I was feeling better now, all but the shivering. I was sitting up. I looked back at the glow through the trees and said, “What’s that?”
“Fleming’s car,” Cliff answered. “He tried to take a curve too fast getting away from here, when we showed up on his tail, and turned over and kindled.”
I grimaced sickly. That was about all that could have still stirred horror in me after the past ten days: a cremation alive.
“I shot him first,” Cliff said quietly.
“One of us did,” Waggoner corrected. “We all three fired after hi
m. We’ll never know which one hit him. We don’t want to anyway. The machine telescoped and we couldn’t get him out. And then I had to give Dodge a hand going down after you, he’s no great shakes of a swimmer.”
“We had to hit him,” Cliff said. “It was the only way of breaking the hypnosis in time. You were drowning down there by your ‘own’ act, and there was no time to chase him and force him at gun-point to release his control, or whatever it is they do. We only found out about the anchor after we’d located you—”
A figure was coming back toward us from the glow, which was dwindling down now. It was the deputy. He said, “Nothing left now; I wet it down all I could to keep it from kindling the trees.”
“Let’s get back to the house,” Cliff said. “The kid’s all goose-pimples.”

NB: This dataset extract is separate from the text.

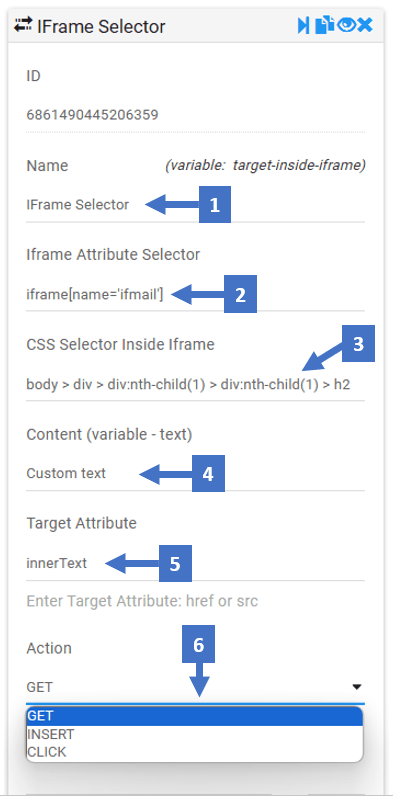Image resolution: width=393 pixels, height=798 pixels.
Task: Click the numbered marker 3 annotation
Action: coord(358,344)
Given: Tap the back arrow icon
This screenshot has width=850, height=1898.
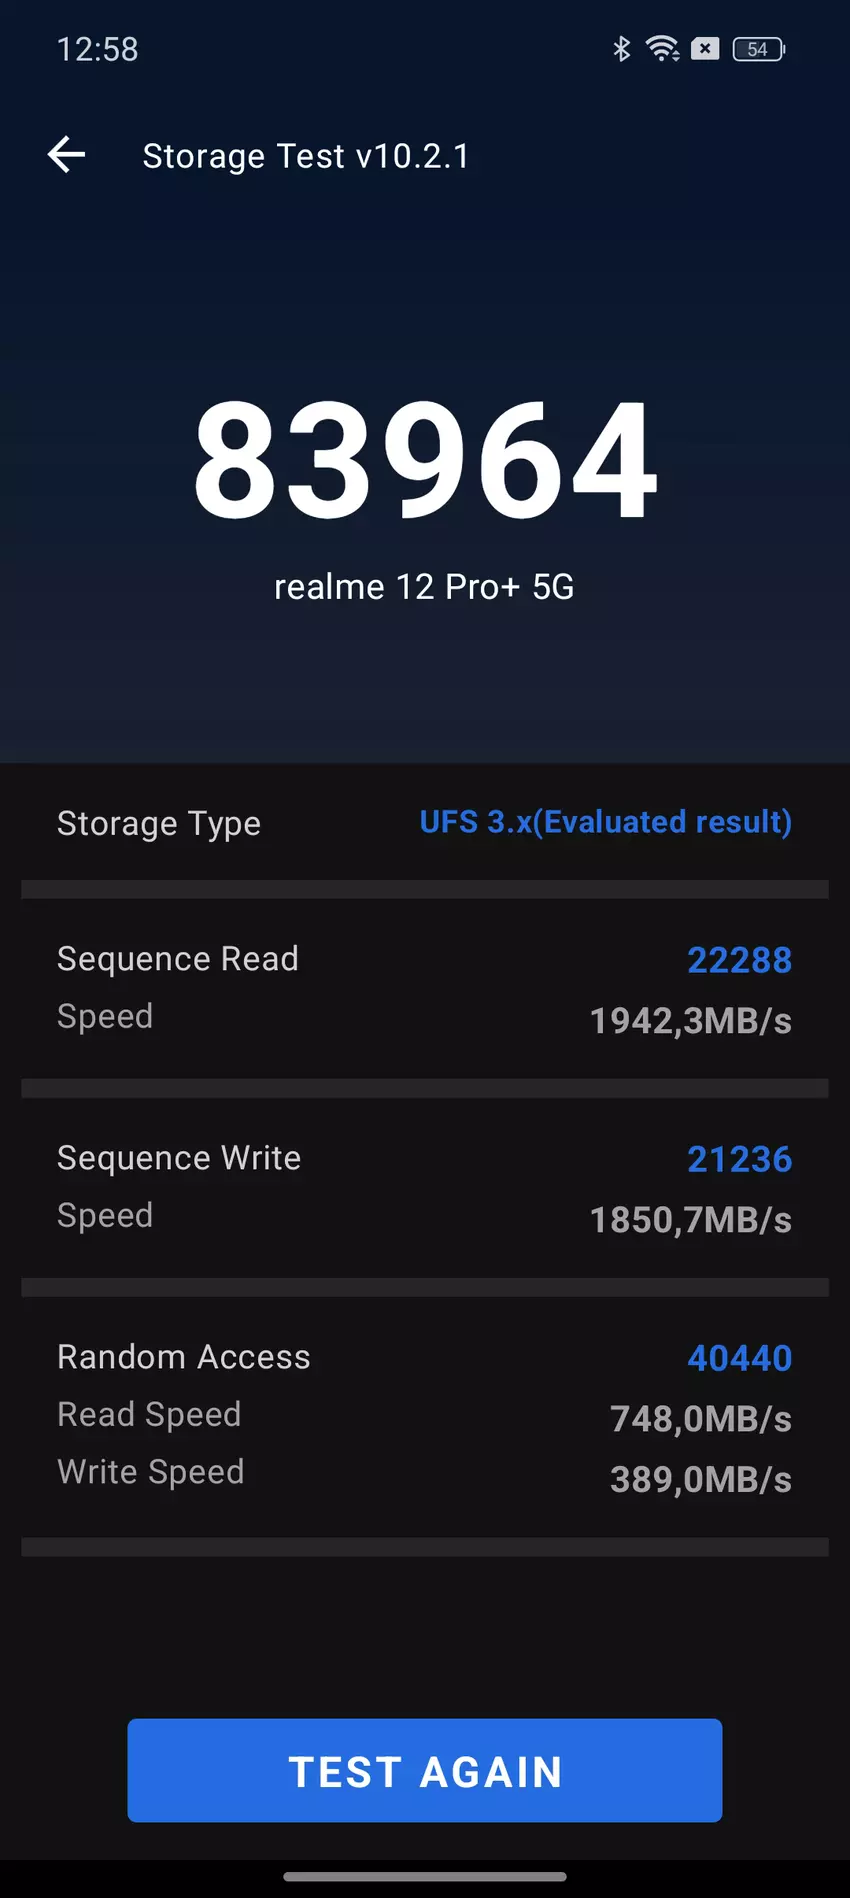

We went back and I got very soused on my third of the bottle. I couldn’t even seem to do that properly. They let me sleep it off there, the four of us spent the night right there where we were. I found out later it was Fleming’s own bed I’d occupied, but at the time I wouldn’t have cared if it was the mirror-closet itself, with Ayers’s body still in it.
In the morning Cliff came in and had a talk with me before the other two were up. I knew where I was going to have to go with him in a little while, but I didn’t mind so much any more.
I said, “Did that help any, what I did last night? Did it do any good?”
“Sure,” he said. “It was the works; it was what I wanted, had to have. What d’you suppose I was doing around here all day yesterday, before he got back? Why d’you suppose I warned you to make him stay right there in the alcove with you, not let the conversation drift outside? I had it all wired up, we listened in on the whole thing. The three of us were down in the basement, taking it all down. We’ve got the whole thing down on record now. I’d emptied that gun I gave you, and I figured he’d be too smart to do anything to you right here in his own house. Only, he got you out and into his car too quick, before we had a chance to stop him. We darned near lost you. We turned back after one false start toward the city, and a truckman told us he’d glimpsed a car in the distance tearing down the lake road. That gave us the answer.